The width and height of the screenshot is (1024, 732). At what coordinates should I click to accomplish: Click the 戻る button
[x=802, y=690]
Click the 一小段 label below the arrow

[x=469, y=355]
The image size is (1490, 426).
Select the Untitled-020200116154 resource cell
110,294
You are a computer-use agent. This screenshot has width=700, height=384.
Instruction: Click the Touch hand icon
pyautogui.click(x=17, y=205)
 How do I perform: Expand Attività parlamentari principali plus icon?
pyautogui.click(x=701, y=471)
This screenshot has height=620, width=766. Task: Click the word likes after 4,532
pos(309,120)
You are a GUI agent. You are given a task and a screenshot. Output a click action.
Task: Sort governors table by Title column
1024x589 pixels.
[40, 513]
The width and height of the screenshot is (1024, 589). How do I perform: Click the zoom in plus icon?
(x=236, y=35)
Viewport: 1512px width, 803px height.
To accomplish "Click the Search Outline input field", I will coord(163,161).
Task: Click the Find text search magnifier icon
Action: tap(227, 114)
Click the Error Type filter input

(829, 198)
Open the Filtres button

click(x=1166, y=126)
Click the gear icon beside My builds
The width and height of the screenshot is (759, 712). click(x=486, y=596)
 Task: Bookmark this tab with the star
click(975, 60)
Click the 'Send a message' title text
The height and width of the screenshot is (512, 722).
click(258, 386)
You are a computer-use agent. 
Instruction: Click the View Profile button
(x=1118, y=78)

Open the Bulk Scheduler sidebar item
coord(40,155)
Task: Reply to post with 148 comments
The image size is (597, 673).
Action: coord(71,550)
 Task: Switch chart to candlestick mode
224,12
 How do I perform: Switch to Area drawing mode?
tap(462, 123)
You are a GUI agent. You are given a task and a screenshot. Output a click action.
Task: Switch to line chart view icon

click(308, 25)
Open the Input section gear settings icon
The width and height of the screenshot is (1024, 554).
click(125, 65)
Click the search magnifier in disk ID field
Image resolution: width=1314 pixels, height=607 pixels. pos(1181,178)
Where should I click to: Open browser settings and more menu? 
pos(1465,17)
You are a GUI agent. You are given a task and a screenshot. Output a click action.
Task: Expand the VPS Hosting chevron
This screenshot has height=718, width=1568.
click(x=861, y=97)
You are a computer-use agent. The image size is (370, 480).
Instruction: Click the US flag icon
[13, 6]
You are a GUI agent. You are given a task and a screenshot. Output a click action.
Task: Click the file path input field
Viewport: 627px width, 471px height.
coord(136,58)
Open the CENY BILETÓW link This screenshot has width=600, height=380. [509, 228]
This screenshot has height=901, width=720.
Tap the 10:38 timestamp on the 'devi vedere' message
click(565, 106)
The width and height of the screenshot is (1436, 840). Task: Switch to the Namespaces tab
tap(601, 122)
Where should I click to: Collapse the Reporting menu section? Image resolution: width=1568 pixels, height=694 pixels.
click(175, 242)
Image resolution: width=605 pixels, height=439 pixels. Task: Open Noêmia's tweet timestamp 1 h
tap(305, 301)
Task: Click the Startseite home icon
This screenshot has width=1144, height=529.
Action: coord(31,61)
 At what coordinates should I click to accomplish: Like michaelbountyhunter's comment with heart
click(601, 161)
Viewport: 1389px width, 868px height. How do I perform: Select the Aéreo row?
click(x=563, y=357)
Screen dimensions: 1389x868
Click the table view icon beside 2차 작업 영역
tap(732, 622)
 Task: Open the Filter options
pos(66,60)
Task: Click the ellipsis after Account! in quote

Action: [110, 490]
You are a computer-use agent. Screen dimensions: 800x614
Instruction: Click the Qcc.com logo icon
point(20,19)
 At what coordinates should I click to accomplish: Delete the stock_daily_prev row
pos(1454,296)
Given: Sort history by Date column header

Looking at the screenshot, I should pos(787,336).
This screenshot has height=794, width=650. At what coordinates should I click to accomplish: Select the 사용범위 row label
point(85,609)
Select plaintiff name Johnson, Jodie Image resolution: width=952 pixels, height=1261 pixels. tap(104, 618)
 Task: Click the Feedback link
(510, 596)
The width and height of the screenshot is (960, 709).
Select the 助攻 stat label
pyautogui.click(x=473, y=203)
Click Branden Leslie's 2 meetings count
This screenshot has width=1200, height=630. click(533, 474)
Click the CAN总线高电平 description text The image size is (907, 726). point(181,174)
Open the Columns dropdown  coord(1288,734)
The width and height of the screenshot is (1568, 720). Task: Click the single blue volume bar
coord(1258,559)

################

**PROBLEM**
Repeat exactly the lines above from the one with "Task: Expand the VPS Hosting chevron" up to and including the one with "Open the Columns". No other line belongs in the reply.

**SOLUTION TO THIS EXERCISE**
Task: Expand the VPS Hosting chevron
This screenshot has height=718, width=1568.
click(x=861, y=97)
You are a computer-use agent. The image size is (370, 480).
Instruction: Click the US flag icon
[13, 6]
You are a GUI agent. You are given a task and a screenshot. Output a click action.
Task: Click the file path input field
Viewport: 627px width, 471px height.
coord(136,58)
Open the CENY BILETÓW link This screenshot has width=600, height=380. [509, 228]
This screenshot has height=901, width=720.
Tap the 10:38 timestamp on the 'devi vedere' message
click(565, 106)
The width and height of the screenshot is (1436, 840). Task: Switch to the Namespaces tab
tap(601, 122)
Where should I click to: Collapse the Reporting menu section? Image resolution: width=1568 pixels, height=694 pixels.
click(175, 242)
Image resolution: width=605 pixels, height=439 pixels. Task: Open Noêmia's tweet timestamp 1 h
tap(305, 301)
Task: Click the Startseite home icon
This screenshot has width=1144, height=529.
Action: coord(31,61)
 At what coordinates should I click to accomplish: Like michaelbountyhunter's comment with heart
click(601, 161)
Viewport: 1389px width, 868px height. How do I perform: Select the Aéreo row?
click(x=563, y=357)
Screen dimensions: 1389x868
Click the table view icon beside 2차 작업 영역
tap(732, 622)
 Task: Open the Filter options
pos(66,60)
Task: Click the ellipsis after Account! in quote

Action: [110, 490]
You are a computer-use agent. Screen dimensions: 800x614
Instruction: Click the Qcc.com logo icon
point(20,19)
 At what coordinates should I click to accomplish: Delete the stock_daily_prev row
pos(1454,296)
Given: Sort history by Date column header

Looking at the screenshot, I should pos(787,336).
This screenshot has height=794, width=650. At what coordinates should I click to accomplish: Select the 사용범위 row label
point(85,609)
Select plaintiff name Johnson, Jodie Image resolution: width=952 pixels, height=1261 pixels. tap(104, 618)
 Task: Click the Feedback link
(510, 596)
The width and height of the screenshot is (960, 709).
Select the 助攻 stat label
pyautogui.click(x=473, y=203)
Click Branden Leslie's 2 meetings count
This screenshot has width=1200, height=630. click(533, 474)
Click the CAN总线高电平 description text The image size is (907, 726). point(181,174)
Open the Columns dropdown  coord(1288,734)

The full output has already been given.